Seismic Investigation of Sediments Beneath Antarctic Ice Streams
Open Access
- Author:
- Luthra, Tarun
- Graduate Program:
- Earth Sciences
- Degree:
- Doctor of Philosophy
- Document Type:
- Dissertation
- Date of Defense:
- March 01, 2017
- Committee Members:
- Sridhar Anandakrishnan, Dissertation Advisor/Co-Advisor
Sridhar Anandakrishnan, Committee Chair/Co-Chair
Richard B Alley, Committee Member
Byron Richard Parizek, Committee Member
Charles Holland, Outside Member - Keywords:
- Glaciology
Ice Streams
Geophysics
Reflection seismology
geosciences
Antarctica
West Antarctic Ice Sheet - Abstract:
- An accurate knowledge of the subglacial system is key in elucidating the mechanisms of ice stream motion and overall mass balance of the Antarctic Ice Sheet. Ice streams, owing to their geometry and low surface slopes, generate really low driving stress, thus typically require an extensive deformable subglacial sediment layer to allow fast flow conditions. This thin layer of sediment is highly sensitive to subglacial water pressure, which, if reduced, can dramatically alter the flow dynamics of ice streams. The flow regime of Whillans Ice Stream and Kamb Ice Stream highlight these basal conditions. Kamb Ice Stream stagnated about 150 years ago while current observations of the Whillans Ice Stream show that the ice stream is decelerating in the past few decades. Both attribute their current flow conditions to the presence of areas of high basal drag or the so-called ‘sticky spots’, which inhibit fast ice stream flow.
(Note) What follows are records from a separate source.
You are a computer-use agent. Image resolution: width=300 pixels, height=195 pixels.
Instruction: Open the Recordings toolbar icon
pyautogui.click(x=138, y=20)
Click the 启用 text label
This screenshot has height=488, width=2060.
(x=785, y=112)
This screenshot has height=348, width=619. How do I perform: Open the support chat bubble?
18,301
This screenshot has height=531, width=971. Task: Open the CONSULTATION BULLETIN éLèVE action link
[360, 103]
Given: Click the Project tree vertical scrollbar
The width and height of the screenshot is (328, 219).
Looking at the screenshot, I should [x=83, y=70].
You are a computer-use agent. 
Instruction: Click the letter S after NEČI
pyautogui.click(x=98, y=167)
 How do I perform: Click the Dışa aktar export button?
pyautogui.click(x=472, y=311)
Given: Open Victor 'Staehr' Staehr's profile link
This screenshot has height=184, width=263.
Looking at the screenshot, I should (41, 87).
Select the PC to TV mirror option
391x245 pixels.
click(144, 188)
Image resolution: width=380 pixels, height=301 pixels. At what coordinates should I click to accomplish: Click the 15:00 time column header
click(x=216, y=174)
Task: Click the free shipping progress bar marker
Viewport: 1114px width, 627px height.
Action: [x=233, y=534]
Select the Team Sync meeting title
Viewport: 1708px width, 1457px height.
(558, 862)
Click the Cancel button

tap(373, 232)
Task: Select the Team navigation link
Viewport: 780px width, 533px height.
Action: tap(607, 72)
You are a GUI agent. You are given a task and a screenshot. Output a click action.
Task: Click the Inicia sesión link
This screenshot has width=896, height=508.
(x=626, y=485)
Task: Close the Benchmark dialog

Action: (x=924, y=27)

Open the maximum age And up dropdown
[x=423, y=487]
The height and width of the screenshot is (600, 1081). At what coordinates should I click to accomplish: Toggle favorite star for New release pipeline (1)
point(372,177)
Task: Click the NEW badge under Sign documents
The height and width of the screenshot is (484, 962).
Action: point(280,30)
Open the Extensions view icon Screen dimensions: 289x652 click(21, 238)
This subglacial interface is highly influenced by the sediment porosity, fluid pressure, and water content which ultimately defines its overall strength in restricting the ice-stream flow. In this thesis, I employ the seismic amplitude analysis technique to study the subglacial interface of these two ice streams. The seismic amplitude analysis provides an insight into the subglacial regimes of ice stream flow in Antarctica. The knowledge about this subglacial interface and ground truthing of bed conditions is essential for the ice sheet models and discerning ice dynamics to understand the future evolution of these ice streams.